CES TidbitsFirst off, this has to be my favorite announcement of the entire show:
Fisher-Price will offer a selection of images from the company's View-Master image archive, regarded as the largest collection of 3D still images in the world. "The View-Master archive is a virtual treasure-trove of 3D imagery capturing over 100 years of history and culture," said Peter Snajczuk, Vice President of Marketing for Fisher-Price. "We're thrilled to be working with Spatial View to make these spectacular images available digitally for download from ViewMasterDigital3D.com to a variety of 3D mobile devices and Internet-connected 3D TVs."
...Launching in late Q1, 2012, the online digital content store - www.viewmasterdigital3d.com - will include a selection of titles consisting of national parks, travel, nature, and history. The content will be sold in packs of 18 to 21 images for $1.99.
That's right, baby--Viewmaster lives. What a great idea.
All right, let's move on from Viewmaster to OLED, and that's sort of describes how far we've come in terms of technology as well. I'm not going to go into the technical details of OLED (organic light-emitting diode), because it's mind-numbing. The takeaway, though, is that OLED sets (on paper) are brighter, have higher contrast, deeper black levels, wider viewing angles, and lower power consumption than LCD or plasma sets. Spectacular, potentially.
However, there have been two primary obstacles in getting these displays to market: the longevity of the blue OLED and high production costs.
This year, though, two companies announced 55-inch OLED displays: Samsung and LG. LG, historically, announces all kinds of shit at CES and never ships most of it. Samsung, though, is a big boy, and it looks like their OLED set will actually hit the market (second half of this year, although that might slip).

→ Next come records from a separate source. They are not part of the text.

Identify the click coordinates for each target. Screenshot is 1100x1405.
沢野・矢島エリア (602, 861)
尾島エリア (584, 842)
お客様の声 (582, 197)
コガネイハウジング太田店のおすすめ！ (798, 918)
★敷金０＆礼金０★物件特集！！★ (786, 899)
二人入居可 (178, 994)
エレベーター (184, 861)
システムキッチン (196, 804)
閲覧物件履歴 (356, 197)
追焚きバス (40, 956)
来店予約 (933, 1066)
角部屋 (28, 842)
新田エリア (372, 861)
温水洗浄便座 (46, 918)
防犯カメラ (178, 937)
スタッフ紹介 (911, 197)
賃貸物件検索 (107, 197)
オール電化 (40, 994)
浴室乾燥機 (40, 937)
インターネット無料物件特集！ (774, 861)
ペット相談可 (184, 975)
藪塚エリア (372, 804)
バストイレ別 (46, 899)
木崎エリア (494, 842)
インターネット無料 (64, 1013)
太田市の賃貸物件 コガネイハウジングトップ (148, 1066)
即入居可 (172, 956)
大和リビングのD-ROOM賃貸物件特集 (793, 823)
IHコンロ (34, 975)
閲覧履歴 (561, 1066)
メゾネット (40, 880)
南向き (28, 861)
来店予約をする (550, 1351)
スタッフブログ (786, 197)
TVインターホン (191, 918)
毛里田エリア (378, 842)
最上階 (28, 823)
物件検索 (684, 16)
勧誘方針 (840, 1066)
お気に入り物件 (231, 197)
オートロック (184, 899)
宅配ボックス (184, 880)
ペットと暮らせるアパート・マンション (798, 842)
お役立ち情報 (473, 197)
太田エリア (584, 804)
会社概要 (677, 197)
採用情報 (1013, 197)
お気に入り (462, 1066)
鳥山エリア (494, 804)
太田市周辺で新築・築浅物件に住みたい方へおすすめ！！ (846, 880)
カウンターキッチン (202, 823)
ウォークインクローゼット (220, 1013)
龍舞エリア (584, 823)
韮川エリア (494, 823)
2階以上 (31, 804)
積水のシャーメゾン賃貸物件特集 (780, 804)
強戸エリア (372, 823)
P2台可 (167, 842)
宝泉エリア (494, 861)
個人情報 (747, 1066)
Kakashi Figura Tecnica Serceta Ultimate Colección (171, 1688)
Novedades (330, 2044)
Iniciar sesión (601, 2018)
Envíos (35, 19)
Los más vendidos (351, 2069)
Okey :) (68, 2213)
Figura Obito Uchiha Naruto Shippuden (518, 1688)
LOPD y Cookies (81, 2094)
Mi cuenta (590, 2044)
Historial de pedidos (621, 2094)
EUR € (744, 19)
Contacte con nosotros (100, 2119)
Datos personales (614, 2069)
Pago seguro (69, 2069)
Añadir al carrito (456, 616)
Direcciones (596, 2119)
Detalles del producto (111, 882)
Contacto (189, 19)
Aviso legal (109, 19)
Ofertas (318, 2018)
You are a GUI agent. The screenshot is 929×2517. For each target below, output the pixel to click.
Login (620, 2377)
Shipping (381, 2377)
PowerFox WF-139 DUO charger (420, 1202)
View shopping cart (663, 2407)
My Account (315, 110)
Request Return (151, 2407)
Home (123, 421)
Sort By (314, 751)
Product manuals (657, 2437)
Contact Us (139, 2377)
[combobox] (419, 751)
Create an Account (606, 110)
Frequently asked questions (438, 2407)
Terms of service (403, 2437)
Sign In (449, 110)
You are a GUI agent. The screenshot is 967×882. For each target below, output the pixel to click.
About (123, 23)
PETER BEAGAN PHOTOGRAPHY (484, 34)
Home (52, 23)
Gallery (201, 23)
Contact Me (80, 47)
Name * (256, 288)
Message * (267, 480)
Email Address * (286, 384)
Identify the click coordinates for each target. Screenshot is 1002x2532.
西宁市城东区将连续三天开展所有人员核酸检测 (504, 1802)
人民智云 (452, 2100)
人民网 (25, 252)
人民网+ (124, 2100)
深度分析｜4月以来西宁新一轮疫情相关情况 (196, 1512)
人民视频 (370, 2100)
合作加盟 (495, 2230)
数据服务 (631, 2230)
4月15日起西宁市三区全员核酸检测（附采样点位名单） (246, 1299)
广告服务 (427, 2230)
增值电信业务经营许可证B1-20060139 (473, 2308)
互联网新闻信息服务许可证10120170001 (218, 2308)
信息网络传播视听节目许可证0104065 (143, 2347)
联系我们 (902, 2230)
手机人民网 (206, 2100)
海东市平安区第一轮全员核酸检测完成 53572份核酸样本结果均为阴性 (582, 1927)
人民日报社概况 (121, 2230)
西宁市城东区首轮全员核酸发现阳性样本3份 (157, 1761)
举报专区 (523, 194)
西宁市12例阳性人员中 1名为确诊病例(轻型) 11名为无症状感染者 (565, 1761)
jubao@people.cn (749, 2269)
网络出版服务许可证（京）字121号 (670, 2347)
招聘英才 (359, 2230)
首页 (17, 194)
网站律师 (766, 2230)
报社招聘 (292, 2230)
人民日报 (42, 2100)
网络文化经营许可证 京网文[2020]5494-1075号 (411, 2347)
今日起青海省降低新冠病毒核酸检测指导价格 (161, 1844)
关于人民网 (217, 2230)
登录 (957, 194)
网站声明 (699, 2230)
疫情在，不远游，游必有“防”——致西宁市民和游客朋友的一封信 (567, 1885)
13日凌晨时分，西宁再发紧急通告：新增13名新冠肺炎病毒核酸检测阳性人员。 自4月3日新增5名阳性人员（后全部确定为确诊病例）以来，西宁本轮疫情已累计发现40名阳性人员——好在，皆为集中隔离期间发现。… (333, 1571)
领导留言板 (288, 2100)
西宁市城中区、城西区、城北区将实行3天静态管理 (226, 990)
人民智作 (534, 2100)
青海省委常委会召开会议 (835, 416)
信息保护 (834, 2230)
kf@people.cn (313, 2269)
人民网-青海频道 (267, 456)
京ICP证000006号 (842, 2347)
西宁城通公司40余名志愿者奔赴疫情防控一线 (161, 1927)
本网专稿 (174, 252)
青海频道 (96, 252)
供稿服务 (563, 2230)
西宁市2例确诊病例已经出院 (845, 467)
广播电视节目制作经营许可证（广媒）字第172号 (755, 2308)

I don't want to buy a first-generation OLED display, because I have concerns about the reliability and life span of the first generation, plus they'll be ridiculously expensive (I wouldn't be surprised if the 55-inch Samsung is 8-10K), but this starts the timer ticking toward the day when these displays are reasonably priced and we all get them.
Links: LG OLED display, Samsung OLED display.
I forgot one more category of products I'm particularly interested in: 3D printers. And Makerbot announced a new printer that allows you to print objects "roughly the size of a loaf of bread." Take a look:
I find that entirely amazing, and I find it even more amazing that the printer is under $2,000. This entire technology seems like something beamed in from the future.
I'd be willing to bet that we're going to buy one of these in the next year. Eli 10.5 would go wild with it, and it would sneakily introduce him to all kinds of interesting creative and engineering concepts.
I planned for this to continue from here(discussing in particular the new Samsung and Panasonic plasmas), but unfortunately I am completely jammed up today in terms of time, so I will continue with this tomorrow.